* _Saved entries_
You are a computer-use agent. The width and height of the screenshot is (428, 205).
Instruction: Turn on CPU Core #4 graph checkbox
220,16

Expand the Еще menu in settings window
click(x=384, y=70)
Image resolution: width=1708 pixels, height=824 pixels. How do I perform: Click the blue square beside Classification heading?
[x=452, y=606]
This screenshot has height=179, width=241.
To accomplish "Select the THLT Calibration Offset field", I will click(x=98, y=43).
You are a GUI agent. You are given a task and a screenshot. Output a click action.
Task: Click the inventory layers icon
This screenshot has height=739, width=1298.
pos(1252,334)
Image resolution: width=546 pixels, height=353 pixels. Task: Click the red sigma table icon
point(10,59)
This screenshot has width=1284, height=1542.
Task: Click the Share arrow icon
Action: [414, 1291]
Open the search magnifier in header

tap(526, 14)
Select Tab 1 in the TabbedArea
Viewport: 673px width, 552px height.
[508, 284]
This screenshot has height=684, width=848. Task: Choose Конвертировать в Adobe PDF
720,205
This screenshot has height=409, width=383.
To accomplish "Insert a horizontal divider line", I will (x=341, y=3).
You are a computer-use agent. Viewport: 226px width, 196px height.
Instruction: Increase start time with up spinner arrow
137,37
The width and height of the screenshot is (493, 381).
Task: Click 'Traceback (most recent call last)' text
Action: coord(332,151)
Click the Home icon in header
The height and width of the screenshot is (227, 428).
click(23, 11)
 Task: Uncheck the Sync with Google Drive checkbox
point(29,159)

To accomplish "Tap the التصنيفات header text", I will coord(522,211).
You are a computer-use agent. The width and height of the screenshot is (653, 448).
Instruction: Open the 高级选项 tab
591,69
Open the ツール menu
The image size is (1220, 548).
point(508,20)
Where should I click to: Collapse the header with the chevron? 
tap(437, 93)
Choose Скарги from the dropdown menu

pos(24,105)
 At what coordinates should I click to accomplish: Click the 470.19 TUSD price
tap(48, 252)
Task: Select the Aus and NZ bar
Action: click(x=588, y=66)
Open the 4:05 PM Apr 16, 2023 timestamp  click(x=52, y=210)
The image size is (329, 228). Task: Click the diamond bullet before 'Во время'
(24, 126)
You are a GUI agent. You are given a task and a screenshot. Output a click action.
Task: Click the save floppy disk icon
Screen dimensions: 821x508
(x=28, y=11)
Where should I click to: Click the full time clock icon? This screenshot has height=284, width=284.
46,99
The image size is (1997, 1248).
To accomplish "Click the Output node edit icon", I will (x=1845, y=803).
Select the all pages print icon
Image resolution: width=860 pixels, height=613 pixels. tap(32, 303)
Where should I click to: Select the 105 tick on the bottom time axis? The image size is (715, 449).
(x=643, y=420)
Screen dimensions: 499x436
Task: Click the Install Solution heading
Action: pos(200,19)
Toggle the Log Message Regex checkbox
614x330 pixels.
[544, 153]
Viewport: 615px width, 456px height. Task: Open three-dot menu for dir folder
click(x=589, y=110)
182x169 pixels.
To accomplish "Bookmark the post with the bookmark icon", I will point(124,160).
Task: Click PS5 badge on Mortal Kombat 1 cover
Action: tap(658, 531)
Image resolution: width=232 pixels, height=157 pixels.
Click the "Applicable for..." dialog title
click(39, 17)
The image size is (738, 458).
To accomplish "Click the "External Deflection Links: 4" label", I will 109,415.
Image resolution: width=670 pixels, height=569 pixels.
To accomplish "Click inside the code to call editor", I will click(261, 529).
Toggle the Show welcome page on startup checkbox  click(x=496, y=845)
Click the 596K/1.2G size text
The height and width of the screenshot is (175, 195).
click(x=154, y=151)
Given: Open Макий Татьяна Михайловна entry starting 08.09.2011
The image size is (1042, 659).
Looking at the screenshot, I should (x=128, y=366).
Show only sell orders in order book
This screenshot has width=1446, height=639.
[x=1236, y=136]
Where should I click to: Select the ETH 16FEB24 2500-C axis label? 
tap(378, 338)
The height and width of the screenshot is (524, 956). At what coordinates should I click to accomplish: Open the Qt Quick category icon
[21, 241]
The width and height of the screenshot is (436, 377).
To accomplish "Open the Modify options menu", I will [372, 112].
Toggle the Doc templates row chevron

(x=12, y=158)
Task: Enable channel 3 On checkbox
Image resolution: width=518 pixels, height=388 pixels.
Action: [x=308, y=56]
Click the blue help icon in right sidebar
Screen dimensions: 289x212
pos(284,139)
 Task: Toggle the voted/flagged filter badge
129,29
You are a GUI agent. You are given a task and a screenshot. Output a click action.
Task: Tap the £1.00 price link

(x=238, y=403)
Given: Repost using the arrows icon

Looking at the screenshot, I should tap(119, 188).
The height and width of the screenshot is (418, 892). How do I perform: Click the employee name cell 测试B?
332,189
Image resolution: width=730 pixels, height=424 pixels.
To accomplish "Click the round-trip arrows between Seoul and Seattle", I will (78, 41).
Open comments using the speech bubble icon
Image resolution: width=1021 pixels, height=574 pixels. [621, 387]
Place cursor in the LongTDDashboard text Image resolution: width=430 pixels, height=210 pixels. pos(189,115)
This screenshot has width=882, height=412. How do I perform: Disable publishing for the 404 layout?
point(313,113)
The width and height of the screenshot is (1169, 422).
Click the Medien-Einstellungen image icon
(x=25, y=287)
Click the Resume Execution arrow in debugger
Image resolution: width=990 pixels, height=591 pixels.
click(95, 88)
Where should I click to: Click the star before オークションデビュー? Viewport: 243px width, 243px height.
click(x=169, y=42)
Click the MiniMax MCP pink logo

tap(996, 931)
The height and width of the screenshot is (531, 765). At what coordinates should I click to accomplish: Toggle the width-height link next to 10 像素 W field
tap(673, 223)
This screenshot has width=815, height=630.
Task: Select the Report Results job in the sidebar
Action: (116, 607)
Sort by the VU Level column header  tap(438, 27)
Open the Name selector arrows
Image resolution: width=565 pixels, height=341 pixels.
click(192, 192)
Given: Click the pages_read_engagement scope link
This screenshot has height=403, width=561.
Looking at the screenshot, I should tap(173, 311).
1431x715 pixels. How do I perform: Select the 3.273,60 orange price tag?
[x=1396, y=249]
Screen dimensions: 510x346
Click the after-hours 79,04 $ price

* _Task to complete_
Restate all entries above verbatim.

* _Completed exercise_
You are a computer-use agent. The width and height of the screenshot is (428, 205).
Instruction: Turn on CPU Core #4 graph checkbox
220,16

Expand the Еще menu in settings window
click(x=384, y=70)
Image resolution: width=1708 pixels, height=824 pixels. How do I perform: Click the blue square beside Classification heading?
[x=452, y=606]
This screenshot has height=179, width=241.
To accomplish "Select the THLT Calibration Offset field", I will click(x=98, y=43).
You are a GUI agent. You are given a task and a screenshot. Output a click action.
Task: Click the inventory layers icon
This screenshot has height=739, width=1298.
pos(1252,334)
Image resolution: width=546 pixels, height=353 pixels. Task: Click the red sigma table icon
point(10,59)
This screenshot has width=1284, height=1542.
Task: Click the Share arrow icon
Action: [414, 1291]
Open the search magnifier in header

tap(526, 14)
Select Tab 1 in the TabbedArea
Viewport: 673px width, 552px height.
[508, 284]
This screenshot has height=684, width=848. Task: Choose Конвертировать в Adobe PDF
720,205
This screenshot has height=409, width=383.
To accomplish "Insert a horizontal divider line", I will (x=341, y=3).
You are a computer-use agent. Viewport: 226px width, 196px height.
Instruction: Increase start time with up spinner arrow
137,37
The width and height of the screenshot is (493, 381).
Task: Click 'Traceback (most recent call last)' text
Action: coord(332,151)
Click the Home icon in header
The height and width of the screenshot is (227, 428).
click(23, 11)
 Task: Uncheck the Sync with Google Drive checkbox
point(29,159)

To accomplish "Tap the التصنيفات header text", I will coord(522,211).
You are a computer-use agent. The width and height of the screenshot is (653, 448).
Instruction: Open the 高级选项 tab
591,69
Open the ツール menu
The image size is (1220, 548).
point(508,20)
Where should I click to: Collapse the header with the chevron? 
tap(437, 93)
Choose Скарги from the dropdown menu

pos(24,105)
 At what coordinates should I click to accomplish: Click the 470.19 TUSD price
tap(48, 252)
Task: Select the Aus and NZ bar
Action: click(x=588, y=66)
Open the 4:05 PM Apr 16, 2023 timestamp  click(x=52, y=210)
The image size is (329, 228). Task: Click the diamond bullet before 'Во время'
(24, 126)
You are a GUI agent. You are given a task and a screenshot. Output a click action.
Task: Click the save floppy disk icon
Screen dimensions: 821x508
(x=28, y=11)
Where should I click to: Click the full time clock icon? This screenshot has height=284, width=284.
46,99
The image size is (1997, 1248).
To accomplish "Click the Output node edit icon", I will (x=1845, y=803).
Select the all pages print icon
Image resolution: width=860 pixels, height=613 pixels. tap(32, 303)
Where should I click to: Select the 105 tick on the bottom time axis? The image size is (715, 449).
(x=643, y=420)
Screen dimensions: 499x436
Task: Click the Install Solution heading
Action: pos(200,19)
Toggle the Log Message Regex checkbox
614x330 pixels.
[544, 153]
Viewport: 615px width, 456px height. Task: Open three-dot menu for dir folder
click(x=589, y=110)
182x169 pixels.
To accomplish "Bookmark the post with the bookmark icon", I will point(124,160).
Task: Click PS5 badge on Mortal Kombat 1 cover
Action: tap(658, 531)
Image resolution: width=232 pixels, height=157 pixels.
Click the "Applicable for..." dialog title
click(39, 17)
The image size is (738, 458).
To accomplish "Click the "External Deflection Links: 4" label", I will 109,415.
Image resolution: width=670 pixels, height=569 pixels.
To accomplish "Click inside the code to call editor", I will click(261, 529).
Toggle the Show welcome page on startup checkbox  click(x=496, y=845)
Click the 596K/1.2G size text
The height and width of the screenshot is (175, 195).
click(x=154, y=151)
Given: Open Макий Татьяна Михайловна entry starting 08.09.2011
The image size is (1042, 659).
Looking at the screenshot, I should (x=128, y=366).
Show only sell orders in order book
This screenshot has width=1446, height=639.
[x=1236, y=136]
Where should I click to: Select the ETH 16FEB24 2500-C axis label? 
tap(378, 338)
The height and width of the screenshot is (524, 956). At what coordinates should I click to accomplish: Open the Qt Quick category icon
[21, 241]
The width and height of the screenshot is (436, 377).
To accomplish "Open the Modify options menu", I will [372, 112].
Toggle the Doc templates row chevron

(x=12, y=158)
Task: Enable channel 3 On checkbox
Image resolution: width=518 pixels, height=388 pixels.
Action: [x=308, y=56]
Click the blue help icon in right sidebar
Screen dimensions: 289x212
pos(284,139)
 Task: Toggle the voted/flagged filter badge
129,29
You are a GUI agent. You are given a task and a screenshot. Output a click action.
Task: Tap the £1.00 price link

(x=238, y=403)
Given: Repost using the arrows icon

Looking at the screenshot, I should tap(119, 188).
The height and width of the screenshot is (418, 892). How do I perform: Click the employee name cell 测试B?
332,189
Image resolution: width=730 pixels, height=424 pixels.
To accomplish "Click the round-trip arrows between Seoul and Seattle", I will (78, 41).
Open comments using the speech bubble icon
Image resolution: width=1021 pixels, height=574 pixels. [621, 387]
Place cursor in the LongTDDashboard text Image resolution: width=430 pixels, height=210 pixels. pos(189,115)
This screenshot has width=882, height=412. How do I perform: Disable publishing for the 404 layout?
point(313,113)
The width and height of the screenshot is (1169, 422).
Click the Medien-Einstellungen image icon
(x=25, y=287)
Click the Resume Execution arrow in debugger
Image resolution: width=990 pixels, height=591 pixels.
click(95, 88)
Where should I click to: Click the star before オークションデビュー? Viewport: 243px width, 243px height.
click(x=169, y=42)
Click the MiniMax MCP pink logo

tap(996, 931)
The height and width of the screenshot is (531, 765). At what coordinates should I click to accomplish: Toggle the width-height link next to 10 像素 W field
tap(673, 223)
This screenshot has width=815, height=630.
Task: Select the Report Results job in the sidebar
Action: (116, 607)
Sort by the VU Level column header  tap(438, 27)
Open the Name selector arrows
Image resolution: width=565 pixels, height=341 pixels.
click(192, 192)
Given: Click the pages_read_engagement scope link
This screenshot has height=403, width=561.
Looking at the screenshot, I should tap(173, 311).
1431x715 pixels. How do I perform: Select the 3.273,60 orange price tag?
[x=1396, y=249]
Screen dimensions: 510x346
Click the after-hours 79,04 $ price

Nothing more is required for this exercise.